### Prompt
Search the material below for "heading" and copy every line where it occurs.

### Data for processing
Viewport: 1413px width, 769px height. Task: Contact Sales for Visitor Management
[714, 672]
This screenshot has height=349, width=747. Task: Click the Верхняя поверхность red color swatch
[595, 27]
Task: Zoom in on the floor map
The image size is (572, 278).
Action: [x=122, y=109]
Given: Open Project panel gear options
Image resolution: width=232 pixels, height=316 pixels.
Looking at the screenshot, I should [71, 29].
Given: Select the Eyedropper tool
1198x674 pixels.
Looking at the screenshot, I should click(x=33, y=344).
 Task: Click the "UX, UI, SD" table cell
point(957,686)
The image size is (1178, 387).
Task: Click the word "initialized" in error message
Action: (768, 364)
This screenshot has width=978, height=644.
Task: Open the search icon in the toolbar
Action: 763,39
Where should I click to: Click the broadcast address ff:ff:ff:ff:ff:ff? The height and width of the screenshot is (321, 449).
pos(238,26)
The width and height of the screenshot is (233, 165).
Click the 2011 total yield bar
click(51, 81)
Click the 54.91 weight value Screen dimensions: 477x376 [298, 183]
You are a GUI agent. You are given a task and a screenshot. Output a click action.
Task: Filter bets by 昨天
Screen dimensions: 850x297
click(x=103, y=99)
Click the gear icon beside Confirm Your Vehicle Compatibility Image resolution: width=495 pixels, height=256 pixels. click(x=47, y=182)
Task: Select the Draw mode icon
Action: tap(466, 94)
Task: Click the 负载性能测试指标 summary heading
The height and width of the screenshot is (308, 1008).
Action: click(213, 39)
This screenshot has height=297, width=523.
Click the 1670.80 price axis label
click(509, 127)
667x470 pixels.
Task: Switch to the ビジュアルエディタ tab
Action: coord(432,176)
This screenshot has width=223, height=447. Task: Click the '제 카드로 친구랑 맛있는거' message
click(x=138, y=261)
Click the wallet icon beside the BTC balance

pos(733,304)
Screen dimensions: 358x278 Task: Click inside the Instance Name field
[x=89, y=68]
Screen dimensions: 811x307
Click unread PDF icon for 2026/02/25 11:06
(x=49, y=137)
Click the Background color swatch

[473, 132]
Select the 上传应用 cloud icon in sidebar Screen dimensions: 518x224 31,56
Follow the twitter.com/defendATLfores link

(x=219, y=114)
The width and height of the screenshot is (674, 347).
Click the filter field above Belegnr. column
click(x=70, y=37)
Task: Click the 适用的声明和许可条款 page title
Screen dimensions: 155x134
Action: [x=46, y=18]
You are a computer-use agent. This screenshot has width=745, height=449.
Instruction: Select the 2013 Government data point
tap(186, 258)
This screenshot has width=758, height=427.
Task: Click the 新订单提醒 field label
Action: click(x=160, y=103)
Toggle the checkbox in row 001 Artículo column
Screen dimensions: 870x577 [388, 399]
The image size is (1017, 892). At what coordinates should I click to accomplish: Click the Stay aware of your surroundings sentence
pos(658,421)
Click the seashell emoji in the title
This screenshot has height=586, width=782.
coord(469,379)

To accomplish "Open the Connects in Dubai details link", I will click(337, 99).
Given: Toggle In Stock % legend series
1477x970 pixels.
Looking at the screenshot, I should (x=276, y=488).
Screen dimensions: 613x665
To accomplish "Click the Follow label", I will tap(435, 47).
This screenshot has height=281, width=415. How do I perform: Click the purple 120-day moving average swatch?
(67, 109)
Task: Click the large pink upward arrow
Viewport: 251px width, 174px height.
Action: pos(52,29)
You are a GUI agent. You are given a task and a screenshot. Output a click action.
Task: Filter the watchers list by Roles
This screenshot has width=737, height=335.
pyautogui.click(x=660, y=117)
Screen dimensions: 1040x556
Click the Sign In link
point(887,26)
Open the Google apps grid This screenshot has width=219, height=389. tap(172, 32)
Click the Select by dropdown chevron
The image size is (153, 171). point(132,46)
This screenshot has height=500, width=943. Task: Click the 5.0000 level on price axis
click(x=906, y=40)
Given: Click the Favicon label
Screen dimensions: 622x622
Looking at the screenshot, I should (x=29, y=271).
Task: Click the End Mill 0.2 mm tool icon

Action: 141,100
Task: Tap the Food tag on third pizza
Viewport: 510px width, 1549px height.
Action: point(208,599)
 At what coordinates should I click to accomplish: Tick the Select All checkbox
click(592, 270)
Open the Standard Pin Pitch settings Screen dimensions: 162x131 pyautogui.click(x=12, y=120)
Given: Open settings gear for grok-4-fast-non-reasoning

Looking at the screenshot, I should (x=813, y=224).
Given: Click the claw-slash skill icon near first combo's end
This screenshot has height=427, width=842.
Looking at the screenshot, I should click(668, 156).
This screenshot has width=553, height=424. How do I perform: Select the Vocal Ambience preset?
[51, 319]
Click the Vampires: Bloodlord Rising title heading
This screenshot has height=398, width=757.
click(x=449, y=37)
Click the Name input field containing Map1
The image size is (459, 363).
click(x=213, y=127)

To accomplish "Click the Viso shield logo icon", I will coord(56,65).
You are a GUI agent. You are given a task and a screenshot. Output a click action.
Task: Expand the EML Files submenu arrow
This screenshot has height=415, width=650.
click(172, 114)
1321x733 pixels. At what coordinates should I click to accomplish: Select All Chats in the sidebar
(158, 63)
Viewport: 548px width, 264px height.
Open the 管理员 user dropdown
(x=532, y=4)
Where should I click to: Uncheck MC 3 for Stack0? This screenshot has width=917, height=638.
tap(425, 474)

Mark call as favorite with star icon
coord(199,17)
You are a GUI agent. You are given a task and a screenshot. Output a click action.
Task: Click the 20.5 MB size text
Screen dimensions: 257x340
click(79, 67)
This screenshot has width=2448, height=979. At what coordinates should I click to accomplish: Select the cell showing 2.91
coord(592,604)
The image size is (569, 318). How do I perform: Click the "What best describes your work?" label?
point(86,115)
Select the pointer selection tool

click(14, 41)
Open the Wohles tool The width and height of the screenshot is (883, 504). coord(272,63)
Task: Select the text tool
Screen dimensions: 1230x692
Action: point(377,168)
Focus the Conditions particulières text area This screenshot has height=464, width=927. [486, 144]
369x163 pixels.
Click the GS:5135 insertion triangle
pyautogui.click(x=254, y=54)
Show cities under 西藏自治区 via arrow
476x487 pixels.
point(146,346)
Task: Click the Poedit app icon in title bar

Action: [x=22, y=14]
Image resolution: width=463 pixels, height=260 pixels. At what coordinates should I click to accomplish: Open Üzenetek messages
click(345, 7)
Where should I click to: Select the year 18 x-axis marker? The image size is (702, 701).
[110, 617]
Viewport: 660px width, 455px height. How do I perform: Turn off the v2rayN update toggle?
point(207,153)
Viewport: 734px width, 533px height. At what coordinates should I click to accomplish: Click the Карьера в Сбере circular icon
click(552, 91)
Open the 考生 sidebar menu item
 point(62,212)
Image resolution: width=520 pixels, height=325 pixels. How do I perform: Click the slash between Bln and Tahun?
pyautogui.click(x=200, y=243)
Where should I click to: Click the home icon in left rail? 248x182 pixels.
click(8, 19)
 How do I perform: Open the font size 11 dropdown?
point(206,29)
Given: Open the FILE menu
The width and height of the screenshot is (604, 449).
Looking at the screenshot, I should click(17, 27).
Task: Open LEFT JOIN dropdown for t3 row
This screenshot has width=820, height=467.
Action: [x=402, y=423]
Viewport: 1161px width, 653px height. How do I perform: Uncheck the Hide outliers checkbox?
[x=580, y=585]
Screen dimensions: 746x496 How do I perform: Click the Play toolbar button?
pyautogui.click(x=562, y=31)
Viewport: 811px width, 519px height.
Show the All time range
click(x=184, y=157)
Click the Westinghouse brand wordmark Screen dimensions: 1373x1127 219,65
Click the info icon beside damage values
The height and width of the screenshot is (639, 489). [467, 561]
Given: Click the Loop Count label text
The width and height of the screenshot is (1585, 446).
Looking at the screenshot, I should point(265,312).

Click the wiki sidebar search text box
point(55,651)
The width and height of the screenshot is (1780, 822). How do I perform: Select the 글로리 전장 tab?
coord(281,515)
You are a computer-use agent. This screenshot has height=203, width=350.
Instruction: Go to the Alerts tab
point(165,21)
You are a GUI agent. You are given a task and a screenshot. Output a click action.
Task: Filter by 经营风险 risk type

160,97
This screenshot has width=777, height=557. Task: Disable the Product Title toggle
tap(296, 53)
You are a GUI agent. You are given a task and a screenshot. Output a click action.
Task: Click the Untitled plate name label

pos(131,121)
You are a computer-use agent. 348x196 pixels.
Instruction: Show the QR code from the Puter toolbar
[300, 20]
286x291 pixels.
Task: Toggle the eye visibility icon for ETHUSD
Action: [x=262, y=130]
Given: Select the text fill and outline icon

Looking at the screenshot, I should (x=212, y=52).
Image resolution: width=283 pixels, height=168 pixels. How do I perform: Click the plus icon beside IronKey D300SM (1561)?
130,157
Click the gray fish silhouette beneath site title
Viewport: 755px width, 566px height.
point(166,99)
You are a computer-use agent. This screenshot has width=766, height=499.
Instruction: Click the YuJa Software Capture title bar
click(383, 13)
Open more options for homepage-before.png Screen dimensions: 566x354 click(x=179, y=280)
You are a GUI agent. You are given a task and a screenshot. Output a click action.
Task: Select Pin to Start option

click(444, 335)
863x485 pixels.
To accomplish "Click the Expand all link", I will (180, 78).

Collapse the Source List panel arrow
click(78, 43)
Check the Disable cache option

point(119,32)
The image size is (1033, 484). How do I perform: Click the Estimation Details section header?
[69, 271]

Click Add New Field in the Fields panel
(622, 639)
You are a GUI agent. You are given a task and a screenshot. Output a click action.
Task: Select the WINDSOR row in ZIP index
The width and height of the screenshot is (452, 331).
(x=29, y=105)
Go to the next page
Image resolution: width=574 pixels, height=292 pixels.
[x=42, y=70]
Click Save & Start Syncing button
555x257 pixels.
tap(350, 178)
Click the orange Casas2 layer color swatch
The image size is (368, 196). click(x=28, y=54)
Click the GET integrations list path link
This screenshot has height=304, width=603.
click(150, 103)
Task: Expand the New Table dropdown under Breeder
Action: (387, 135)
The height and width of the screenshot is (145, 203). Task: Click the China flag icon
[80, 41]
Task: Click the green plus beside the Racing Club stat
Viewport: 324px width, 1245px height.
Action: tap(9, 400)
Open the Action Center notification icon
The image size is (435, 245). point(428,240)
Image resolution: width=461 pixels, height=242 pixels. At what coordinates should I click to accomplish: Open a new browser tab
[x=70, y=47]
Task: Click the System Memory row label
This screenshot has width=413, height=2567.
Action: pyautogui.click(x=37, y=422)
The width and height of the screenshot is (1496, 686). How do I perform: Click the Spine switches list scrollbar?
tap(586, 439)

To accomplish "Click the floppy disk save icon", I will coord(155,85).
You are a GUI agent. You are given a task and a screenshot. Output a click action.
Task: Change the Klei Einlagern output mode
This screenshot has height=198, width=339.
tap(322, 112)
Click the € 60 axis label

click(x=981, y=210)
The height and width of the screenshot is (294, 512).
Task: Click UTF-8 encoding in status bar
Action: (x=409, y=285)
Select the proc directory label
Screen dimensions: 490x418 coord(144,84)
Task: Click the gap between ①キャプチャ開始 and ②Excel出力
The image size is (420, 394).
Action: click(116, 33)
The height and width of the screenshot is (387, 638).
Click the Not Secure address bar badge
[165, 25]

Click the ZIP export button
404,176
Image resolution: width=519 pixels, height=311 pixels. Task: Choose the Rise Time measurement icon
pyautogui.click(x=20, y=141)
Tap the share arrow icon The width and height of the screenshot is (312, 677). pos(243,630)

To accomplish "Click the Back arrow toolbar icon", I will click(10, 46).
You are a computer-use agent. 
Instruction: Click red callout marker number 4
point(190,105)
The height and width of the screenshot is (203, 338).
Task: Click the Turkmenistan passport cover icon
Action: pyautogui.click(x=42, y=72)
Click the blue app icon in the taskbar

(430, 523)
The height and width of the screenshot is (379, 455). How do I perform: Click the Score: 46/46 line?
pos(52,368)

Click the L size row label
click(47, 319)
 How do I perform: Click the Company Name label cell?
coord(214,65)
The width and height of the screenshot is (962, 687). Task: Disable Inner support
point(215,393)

### Your response
Task: Click the 负载性能测试指标 summary heading
Click the Vampires: Bloodlord Rising title heading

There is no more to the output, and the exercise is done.